Some changes have been made to the original plan, based on what we have learned, and on things that did not work as we had expected. Thus, the idea to remoderate the beam to produce smaller spots in a region of zero magnetic field was (at least for now) abandoned. We found that we could do many of the experiments this would have facilitated using the system as it was originally configured. One exception to this was the two-photon direct Rydberg excitation scheme, which requires a larger power density and thus a focussed laser and small Ps source. Attempts to generate Ps with n = 10 in this way failed, almost certainly because the positron beam was too large. However, many other experiments worked, as indicated by our publications. The variety of our work demonstrates that the CIG has been successful in terms of making it possible to engage in collaborative research. Thanks in part to the freedom allowed by the CIG structure I have been able to directly collaborate with several research groups, as indicated below:

(1)Antihydrogen Production and Mesoporous silica films: L. Liszkay CEA Saclay, France

(2) Electron-positron plasma production: T. S. Pedersen, Max Planck Institute for Plasma Physics, Garching, Germany

(3) Positron-Atom bound states confined Ps : G. Gribakin, Queen’s University Belfast, UK

(4) Production and characterization of Zeolite Ps sources: P. Crivelli, ETH, Zurich, Switzerland

(5) Development of alternative trap technology: Z. Petrovic, Institute of Physics, Belgrade, Serbia

(6) EPR/positron studies of silica films: D. Keeble, University of Dundee

(7) Precision Rydberg spectroscopy: R. Pohl, JG University, Mainz, Germany

(8) Interferometry of macroscopic systems: H. Ullbricht, University of Southampton, UK

In addition to visiting collaborators or purchasing small items to facilitate collaborative research efforts, some CIG funds were used to help organize a workshop at UCL: the Workshop on Antimatter and Gravity (WAG) meeting is a fledgling workshop that will grow in future years as research into gravitational interactions of antimatter increase (several CERN experiments are looking at antihydrogen, and experiments with muonium at PSI have been discussed also). It was this very beneficial for us at UCL to host this meeting, whose importance I expect to increase as more experiments com online.

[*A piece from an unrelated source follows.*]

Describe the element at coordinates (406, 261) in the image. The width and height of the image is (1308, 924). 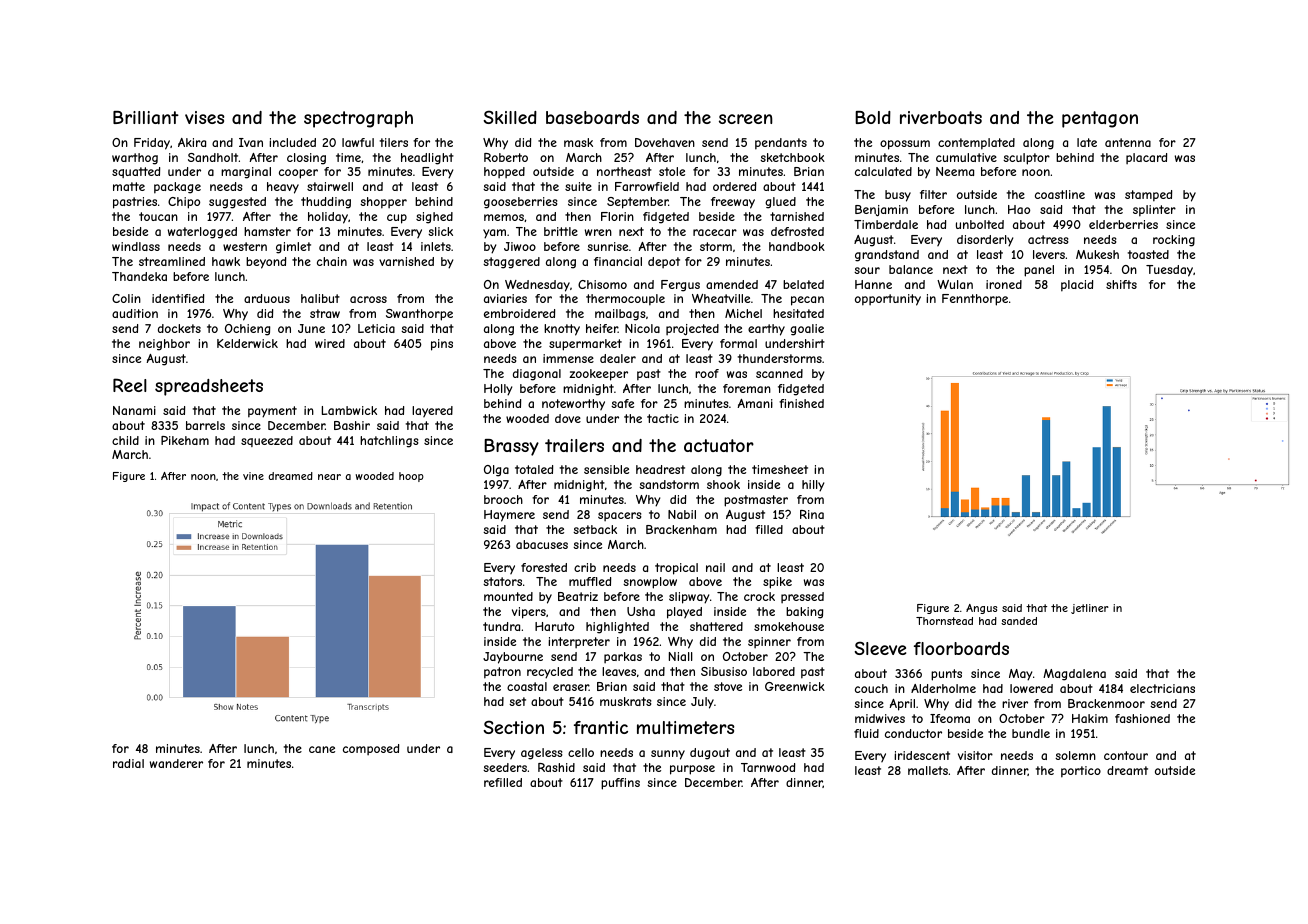
I see `varnished` at that location.
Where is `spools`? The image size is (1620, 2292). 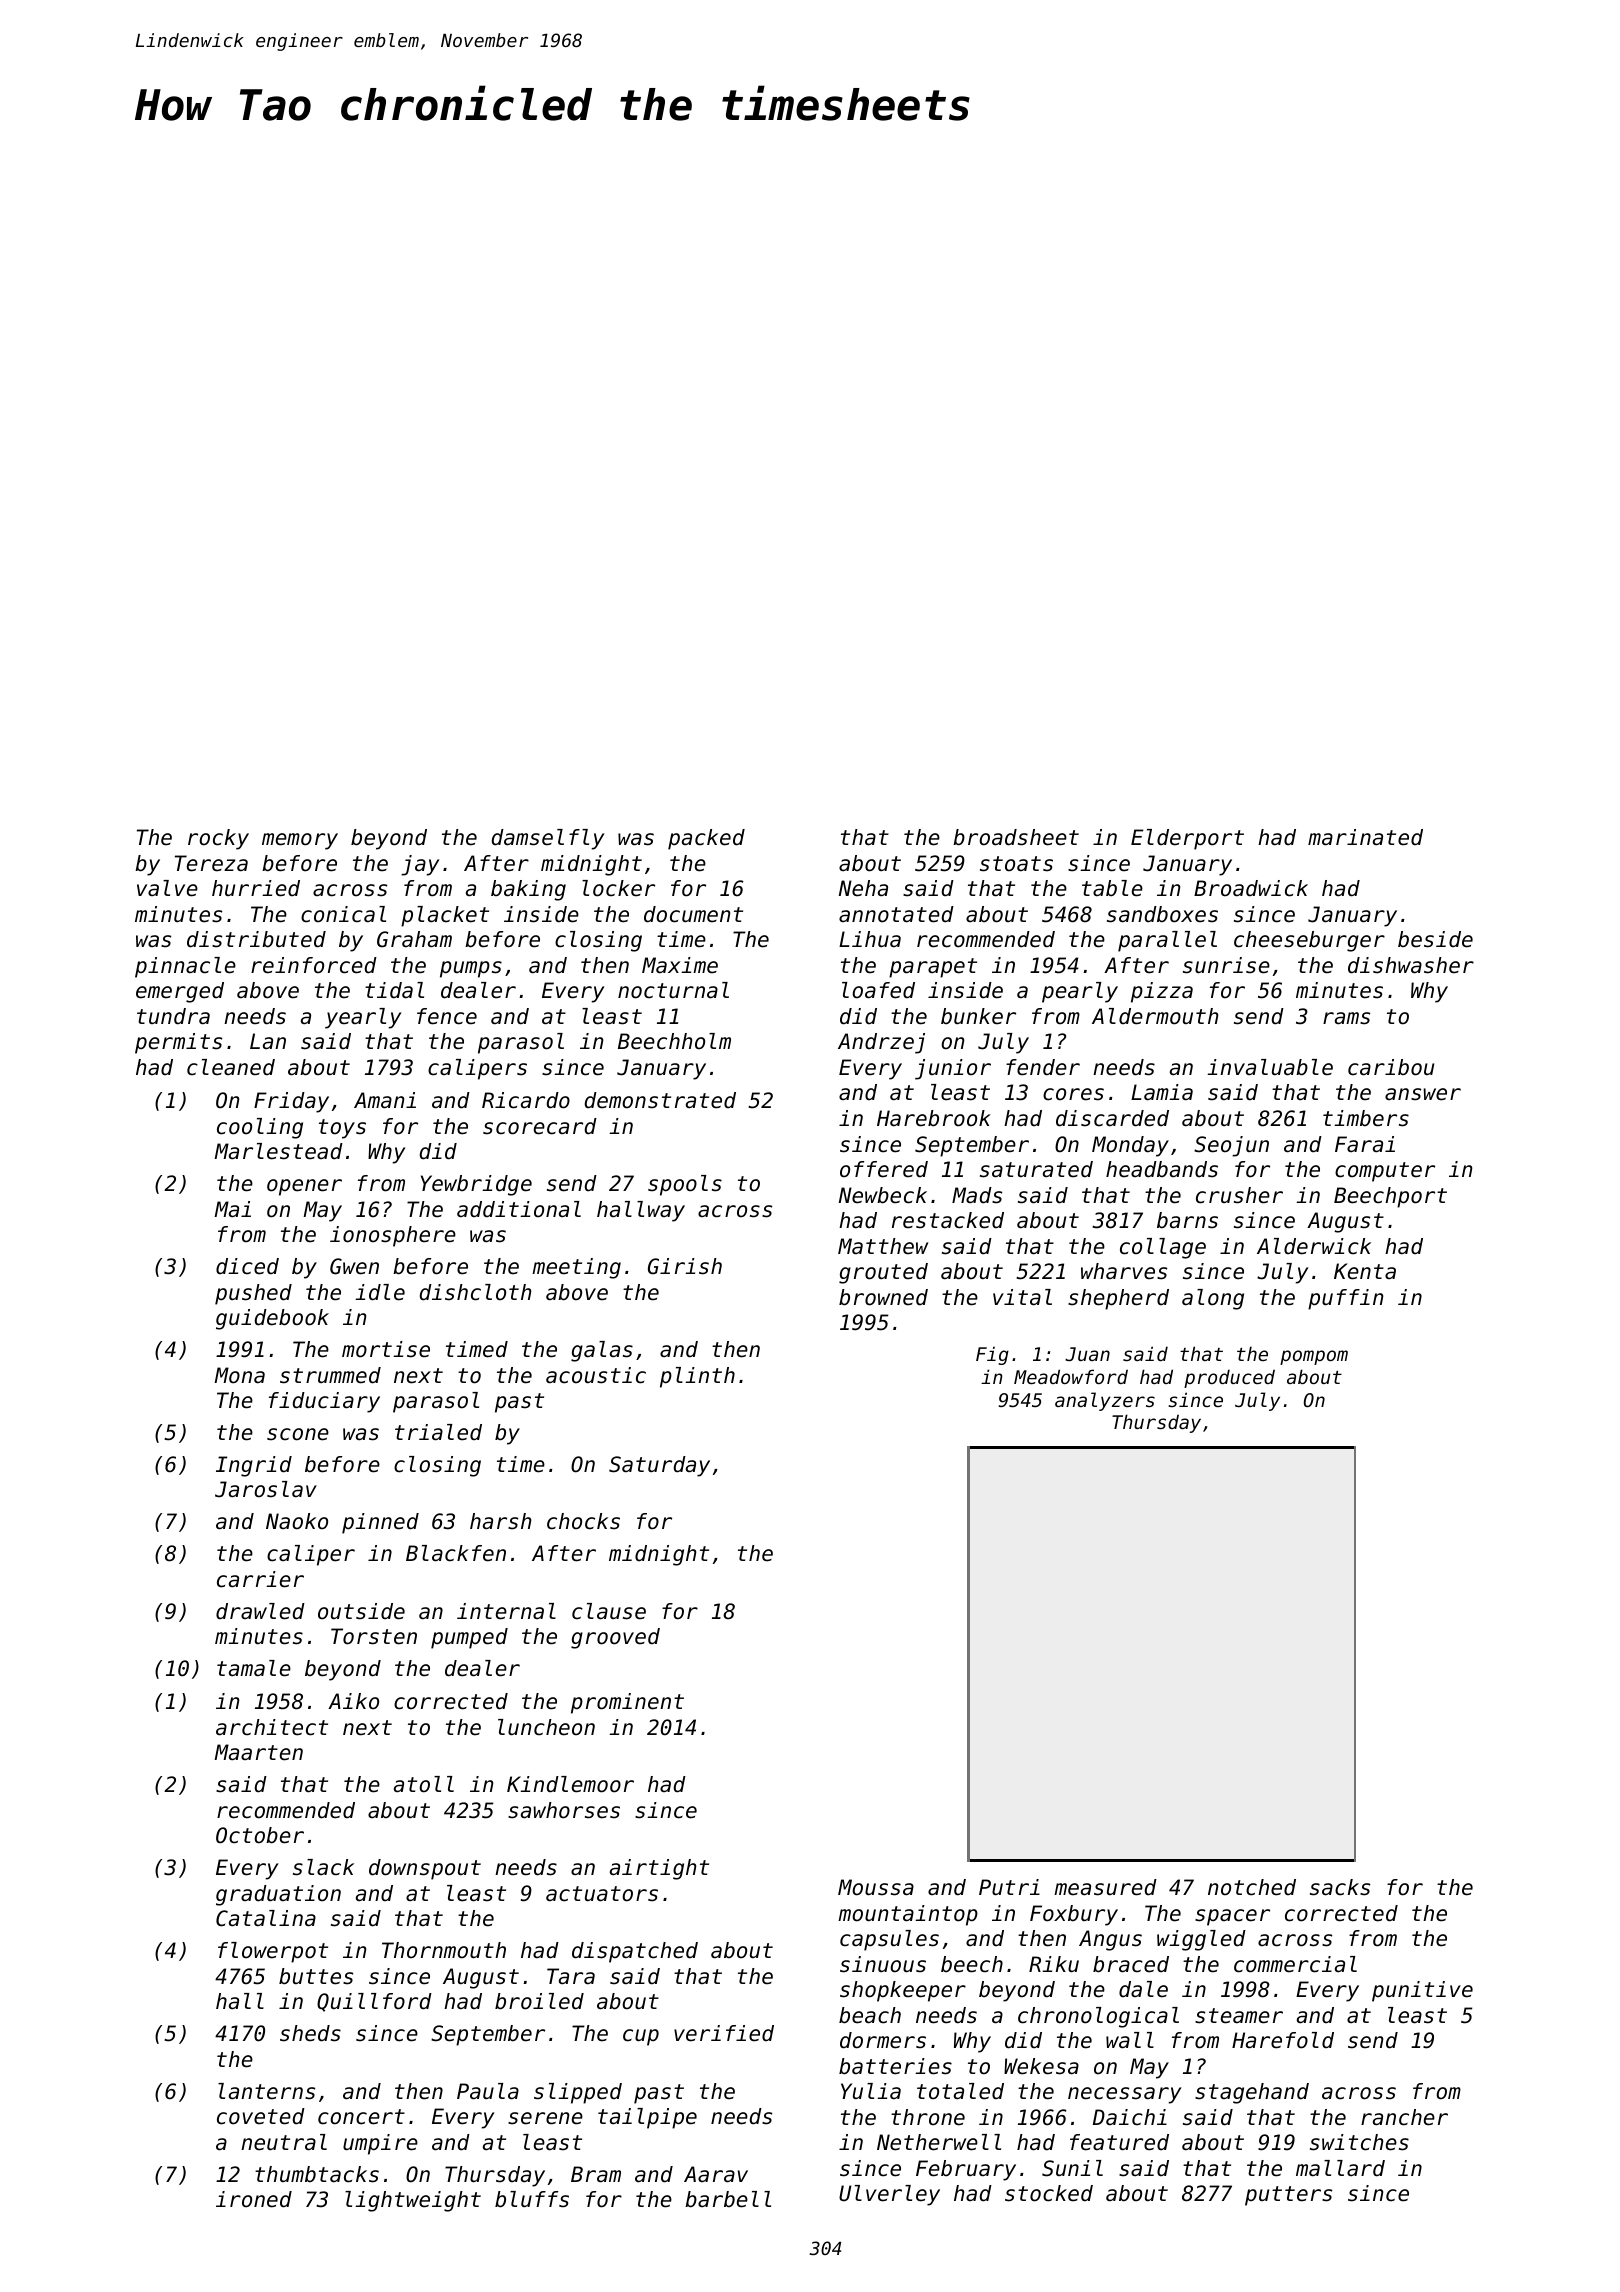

I have now been promoted to Reader and have a very productive research group, currently consisting of two PhD students and two postdocs (funded by the EPSRC and the Leverhulme Trust, UK). The additional CIG funds have been invaluable with facilitating many small experiments, but have mostly been used for the collaborative work mentioned above. The other sources of funding, although substantial, are much more restrictive, so I really appreciate that CIG model and am convinced that it has had a disproportionate benefit to my work. During the curse of the CIG I have been able to obtain significant finding from the UK government EPSRC via two grants: EP/R006474/1 [2017-2021] £802k and EP/K028774/1 [2013-2017] £694k.